## Activity
Reproduce word for word the lines between those holding "Рекламные возможности (407, 1110)" and "Почему все это бесплатно? (1096, 1018)", inclusive, and nothing else from the data below.

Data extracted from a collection
● ● ● ●

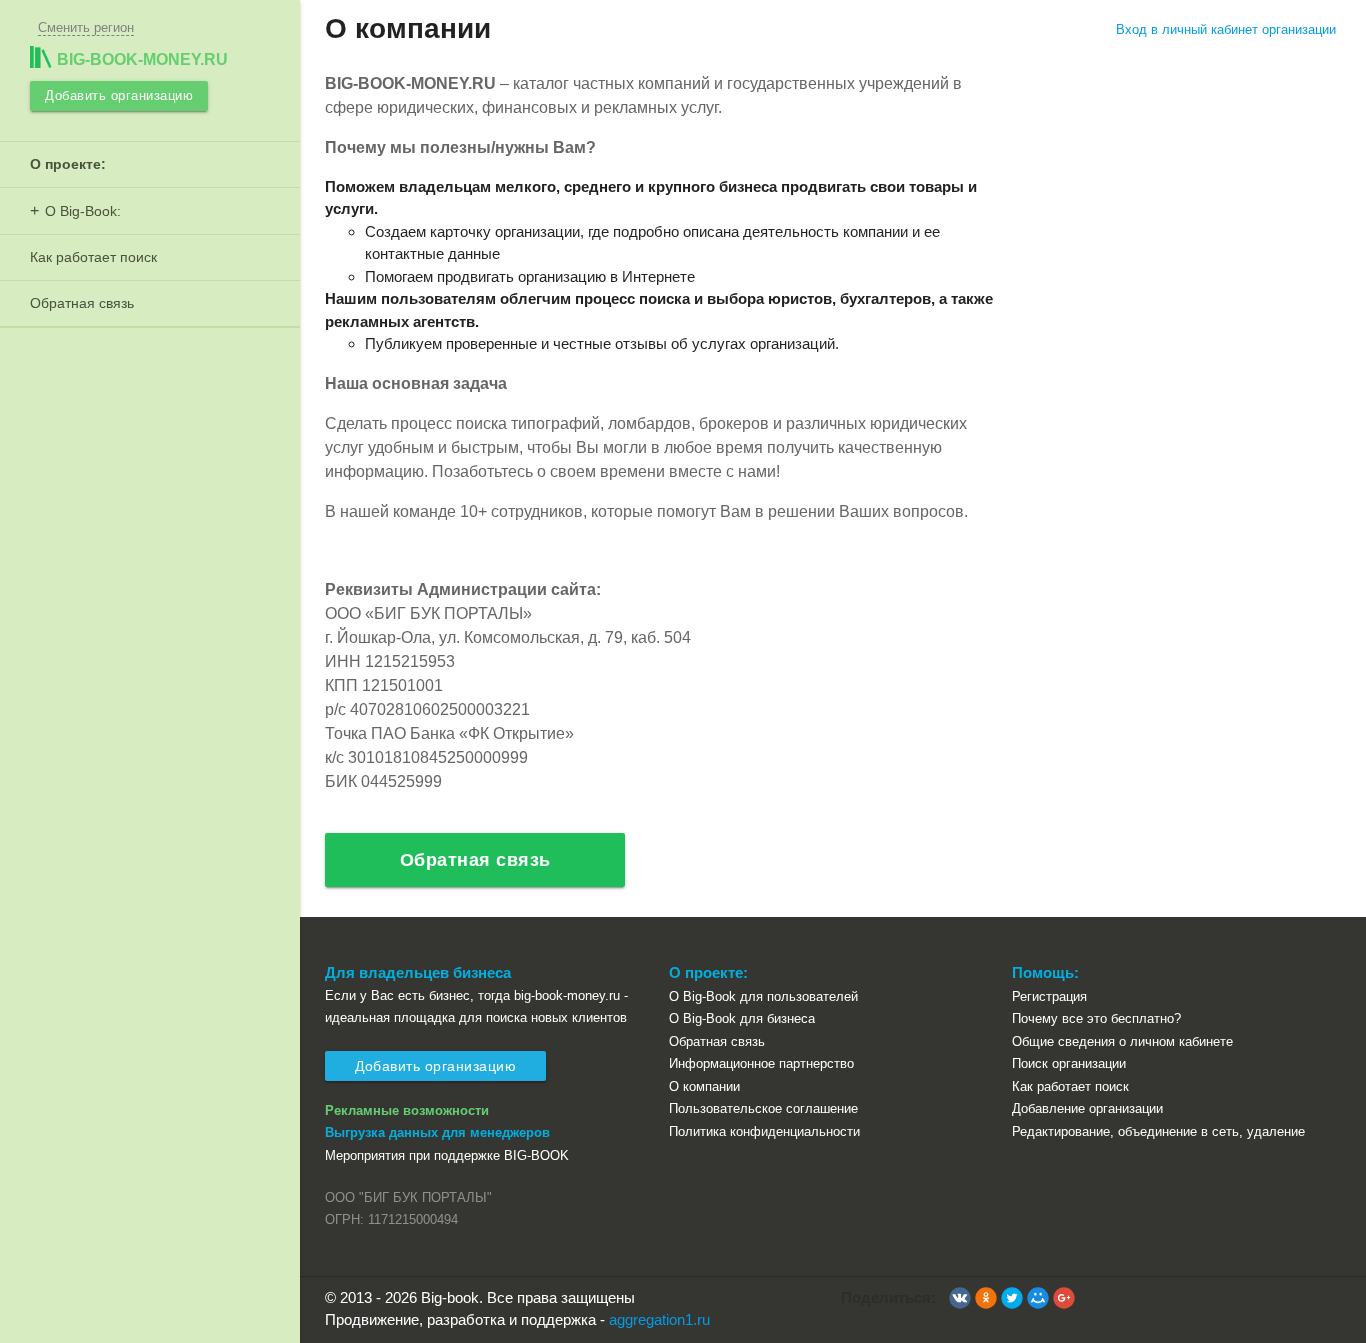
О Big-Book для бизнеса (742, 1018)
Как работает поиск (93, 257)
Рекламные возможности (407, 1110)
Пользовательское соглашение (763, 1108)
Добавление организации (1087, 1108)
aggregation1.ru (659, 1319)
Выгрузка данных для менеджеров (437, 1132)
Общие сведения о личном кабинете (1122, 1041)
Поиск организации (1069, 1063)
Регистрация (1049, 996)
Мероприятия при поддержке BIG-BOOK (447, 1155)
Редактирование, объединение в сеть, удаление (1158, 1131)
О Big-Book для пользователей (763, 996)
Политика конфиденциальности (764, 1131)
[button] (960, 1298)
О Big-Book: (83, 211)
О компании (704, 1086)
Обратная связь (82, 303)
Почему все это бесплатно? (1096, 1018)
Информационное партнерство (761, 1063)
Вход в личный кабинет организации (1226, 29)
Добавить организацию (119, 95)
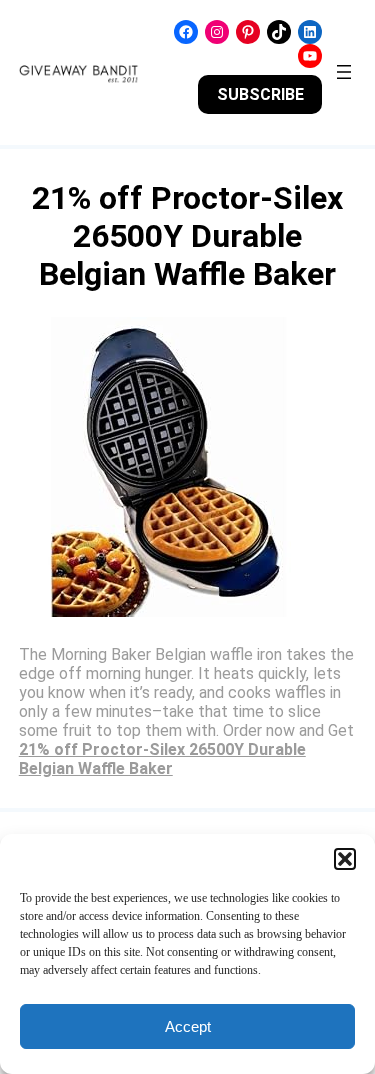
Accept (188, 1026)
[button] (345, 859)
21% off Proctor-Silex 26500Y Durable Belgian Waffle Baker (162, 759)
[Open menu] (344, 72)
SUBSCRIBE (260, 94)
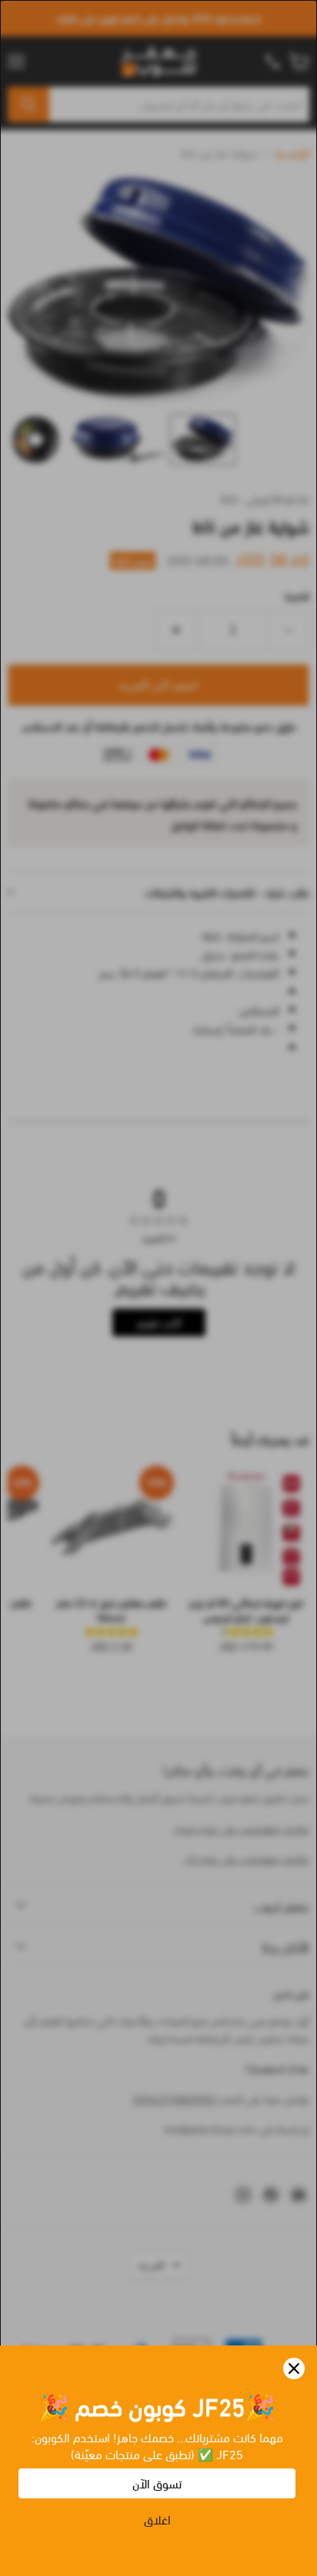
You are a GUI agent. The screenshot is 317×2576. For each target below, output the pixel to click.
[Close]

● ● ● ●

## Task solution
Рекламные возможности (407, 1110)
Пользовательское соглашение (763, 1108)
Добавление организации (1087, 1108)
aggregation1.ru (659, 1319)
Выгрузка данных для менеджеров (437, 1132)
Общие сведения о личном кабинете (1122, 1041)
Поиск организации (1069, 1063)
Регистрация (1049, 996)
Мероприятия при поддержке BIG-BOOK (447, 1155)
Редактирование, объединение в сеть, удаление (1158, 1131)
О Big-Book для пользователей (763, 996)
Политика конфиденциальности (764, 1131)
[button] (960, 1298)
О Big-Book: (83, 211)
О компании (704, 1086)
Обратная связь (82, 303)
Почему все это бесплатно? (1096, 1018)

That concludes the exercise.